For intellectual property owners, those requirements are numerous, including that the Requestor must have a good faith “Dispute” (as defined) in process with the Registrant, the Requestor must agree to provide CIRA with whatever supporting documentation CIRA may require from time to time, the Requestor must have attempted to send a message to the Registrant through the Interested Party Contact Procedure no less than 14 days prior to this request with no resolution of the Dispute.

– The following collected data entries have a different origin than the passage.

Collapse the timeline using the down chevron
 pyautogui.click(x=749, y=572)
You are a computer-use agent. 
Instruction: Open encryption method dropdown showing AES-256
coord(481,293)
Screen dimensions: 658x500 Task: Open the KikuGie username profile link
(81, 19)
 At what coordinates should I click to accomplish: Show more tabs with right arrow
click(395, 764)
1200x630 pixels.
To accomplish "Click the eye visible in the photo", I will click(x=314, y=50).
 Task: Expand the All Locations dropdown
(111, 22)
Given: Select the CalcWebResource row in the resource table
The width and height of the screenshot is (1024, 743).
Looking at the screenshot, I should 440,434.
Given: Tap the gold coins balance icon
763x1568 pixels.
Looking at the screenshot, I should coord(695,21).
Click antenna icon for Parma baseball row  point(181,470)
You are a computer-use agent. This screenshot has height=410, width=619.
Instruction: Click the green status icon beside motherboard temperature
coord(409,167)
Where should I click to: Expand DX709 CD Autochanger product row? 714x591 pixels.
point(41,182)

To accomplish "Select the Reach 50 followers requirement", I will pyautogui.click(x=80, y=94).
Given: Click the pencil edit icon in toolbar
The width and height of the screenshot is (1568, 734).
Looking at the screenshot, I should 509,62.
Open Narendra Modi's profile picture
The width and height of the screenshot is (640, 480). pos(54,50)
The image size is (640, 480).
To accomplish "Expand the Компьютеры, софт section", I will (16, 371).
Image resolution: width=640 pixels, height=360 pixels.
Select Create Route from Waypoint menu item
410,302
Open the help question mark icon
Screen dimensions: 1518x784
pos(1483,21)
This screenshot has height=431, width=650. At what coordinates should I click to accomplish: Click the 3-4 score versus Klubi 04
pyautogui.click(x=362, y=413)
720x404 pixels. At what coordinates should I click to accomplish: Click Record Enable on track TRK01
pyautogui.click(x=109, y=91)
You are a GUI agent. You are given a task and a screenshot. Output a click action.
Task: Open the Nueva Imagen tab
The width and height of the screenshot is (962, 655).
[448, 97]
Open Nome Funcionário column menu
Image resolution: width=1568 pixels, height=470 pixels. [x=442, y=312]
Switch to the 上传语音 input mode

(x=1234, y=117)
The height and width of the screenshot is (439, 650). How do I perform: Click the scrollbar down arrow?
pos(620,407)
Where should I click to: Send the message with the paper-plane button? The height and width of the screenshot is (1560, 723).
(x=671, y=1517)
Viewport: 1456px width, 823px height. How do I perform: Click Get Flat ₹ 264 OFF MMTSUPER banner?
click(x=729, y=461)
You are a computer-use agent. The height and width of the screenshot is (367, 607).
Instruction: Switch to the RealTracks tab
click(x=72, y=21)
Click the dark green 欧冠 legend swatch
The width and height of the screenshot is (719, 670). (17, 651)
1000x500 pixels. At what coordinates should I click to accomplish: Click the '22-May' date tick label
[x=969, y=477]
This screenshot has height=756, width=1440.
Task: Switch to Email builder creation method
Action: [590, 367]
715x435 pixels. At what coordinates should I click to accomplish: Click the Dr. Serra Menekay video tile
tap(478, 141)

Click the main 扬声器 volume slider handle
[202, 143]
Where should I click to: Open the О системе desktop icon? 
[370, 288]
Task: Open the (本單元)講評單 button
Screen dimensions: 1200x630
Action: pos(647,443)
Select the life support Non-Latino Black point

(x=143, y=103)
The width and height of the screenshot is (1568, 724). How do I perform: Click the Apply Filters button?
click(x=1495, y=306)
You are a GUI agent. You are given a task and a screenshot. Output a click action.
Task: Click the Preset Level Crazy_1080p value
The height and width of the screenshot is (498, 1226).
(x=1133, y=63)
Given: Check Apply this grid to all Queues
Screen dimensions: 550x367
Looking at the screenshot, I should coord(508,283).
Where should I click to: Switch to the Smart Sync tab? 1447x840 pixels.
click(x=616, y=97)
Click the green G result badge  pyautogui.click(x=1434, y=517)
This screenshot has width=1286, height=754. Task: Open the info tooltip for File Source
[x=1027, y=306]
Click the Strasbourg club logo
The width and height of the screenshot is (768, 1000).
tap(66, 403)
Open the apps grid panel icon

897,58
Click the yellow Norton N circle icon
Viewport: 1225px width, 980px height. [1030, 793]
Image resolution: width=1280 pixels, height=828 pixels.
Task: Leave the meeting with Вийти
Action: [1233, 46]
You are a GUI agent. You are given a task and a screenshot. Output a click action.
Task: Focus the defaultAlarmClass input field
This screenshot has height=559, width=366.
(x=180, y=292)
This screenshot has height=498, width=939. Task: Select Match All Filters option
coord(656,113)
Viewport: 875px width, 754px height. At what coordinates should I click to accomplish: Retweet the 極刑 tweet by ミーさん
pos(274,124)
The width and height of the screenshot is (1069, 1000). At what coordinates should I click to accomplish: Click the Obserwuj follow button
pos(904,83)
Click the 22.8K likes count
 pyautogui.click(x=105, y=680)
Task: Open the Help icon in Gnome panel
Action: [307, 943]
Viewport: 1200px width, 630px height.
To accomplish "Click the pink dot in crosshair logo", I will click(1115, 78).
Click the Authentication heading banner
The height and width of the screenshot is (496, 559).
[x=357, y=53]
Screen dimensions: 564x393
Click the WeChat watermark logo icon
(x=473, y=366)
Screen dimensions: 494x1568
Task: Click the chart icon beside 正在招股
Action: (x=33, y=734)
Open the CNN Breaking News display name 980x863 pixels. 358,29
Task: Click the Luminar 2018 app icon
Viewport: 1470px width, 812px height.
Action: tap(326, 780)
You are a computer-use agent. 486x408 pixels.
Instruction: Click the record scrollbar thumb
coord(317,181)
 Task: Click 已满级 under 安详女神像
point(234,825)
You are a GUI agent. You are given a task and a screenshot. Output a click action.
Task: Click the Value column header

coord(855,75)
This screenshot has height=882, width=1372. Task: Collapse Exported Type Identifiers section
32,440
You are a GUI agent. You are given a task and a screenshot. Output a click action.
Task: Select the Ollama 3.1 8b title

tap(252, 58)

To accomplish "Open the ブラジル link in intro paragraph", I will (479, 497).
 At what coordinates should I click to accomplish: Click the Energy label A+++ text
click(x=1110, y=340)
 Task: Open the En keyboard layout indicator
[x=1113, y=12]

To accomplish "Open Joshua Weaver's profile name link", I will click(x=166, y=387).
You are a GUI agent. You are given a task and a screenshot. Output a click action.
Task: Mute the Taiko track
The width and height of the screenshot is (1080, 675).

The term “Dispute” is exhaustively defined and requires that a Requestor reasonably believe in good faith that a Registrant’s domain name and/or its content (presumably this reference to content is to content of a website that the domain name in question links to, rather than the content of the domain name itself) infringes the Requestor’s registered Canadian trademark, copyright or patent or registered Canadian (Federal or Provincial) corporate, business or trade name. A Dispute can also involve the use of the Requestor’s personal information without their knowledge or consent to commit identity theft.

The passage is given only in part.